I'm starting to accumulate quite a few of these, and would be interested in seeing what else is out there.

I'll start with only D-Mag shorties by Mac:







From the left:

~1D Durocoat Cobweb host, running a WA 10 Watt Solarc HID, on a Burnt Retinas 11.4v regulated battery holder (2x17670).

1.5D, grooved body with finned head, HAIII-NAT. Running a Malkoff Quad Q5 Cree on 2x AW C Li-ions.

Sub-1D Copper host running SSC P4 on a 1x17670, with resistored tail switch.
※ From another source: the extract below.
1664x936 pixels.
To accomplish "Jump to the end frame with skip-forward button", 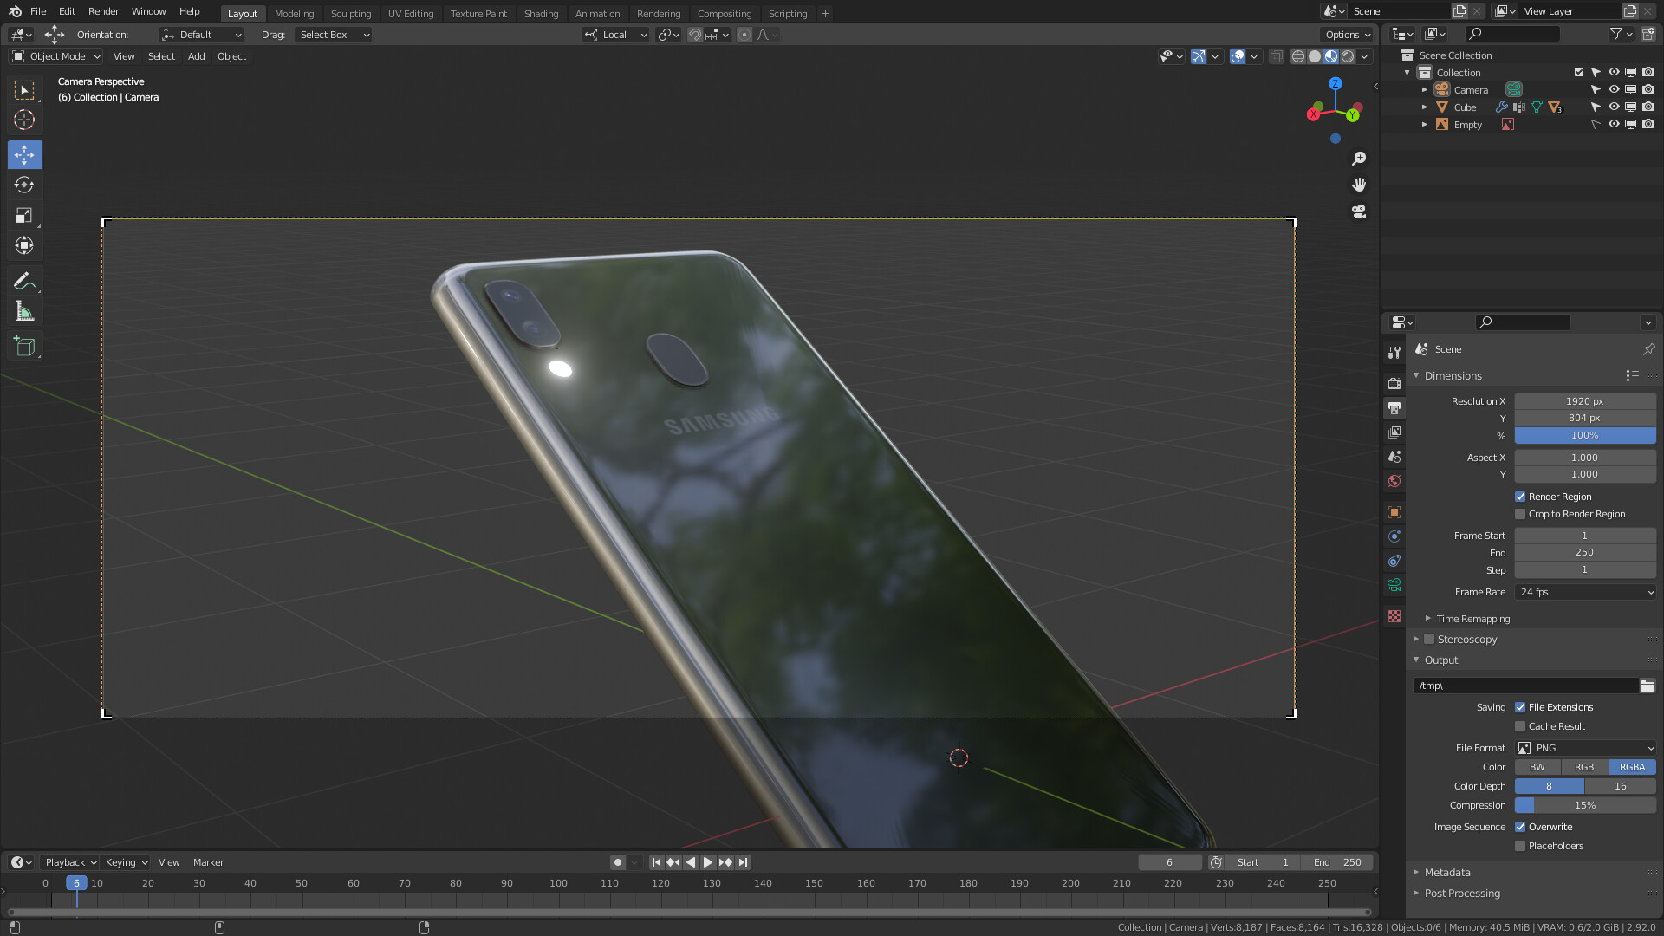I will (x=743, y=861).
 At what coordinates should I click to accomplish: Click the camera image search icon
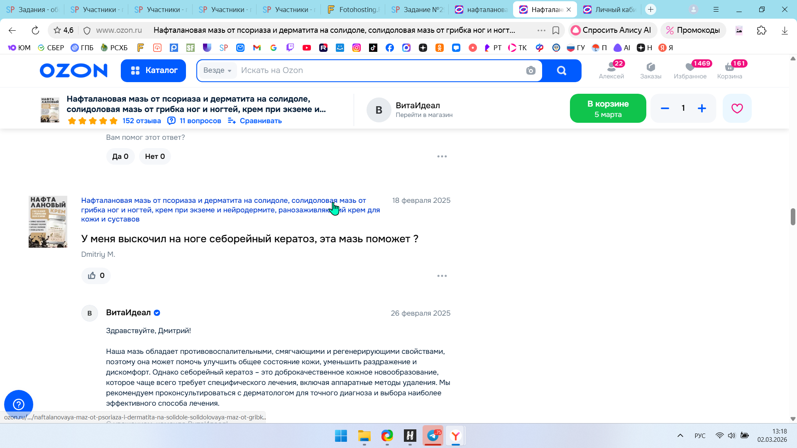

Nascar Spectrum (FADE) host with 3x Q5 Crees on a Tri-Flupic driver, and running on 1x AW C Li-Ion.


----------



## adamlau (May 2, 2008)

Mac Mini-HID (MOP) @ 1D w/ 10W Solarc & FM 3x17670


----------



## DonShock (May 2, 2008)

I've got two MagSD sized lights with tailcap switches. One is a Quad-Cree powered by 4AA and the other is a **Don't try this at Home!!** Mag85 powered from three 14500 cells. I've also got one with a 1" body behind the head that currently has a trit sphere in it. But if I ever figure something better to fit in the stubby, I'll shift the trit to a "head only" setup I have. I'll take some pix later.


----------



## thom (May 3, 2008)

donn_ said:


> I'm starting to accumulate quite a few of these, and would be interested in seeing what else is out there.
> 
> I'll start with only D-Mag shorties by Mac:
> 
> ...




Were do I get something like the one on the far left done?

thom

BTW here a cpl of mine 3D is there for reference. And, yes, the are limes .....








The one on the left is for sale.


----------



## roymail (May 3, 2008)

How is the C shorty being powered? What led?


----------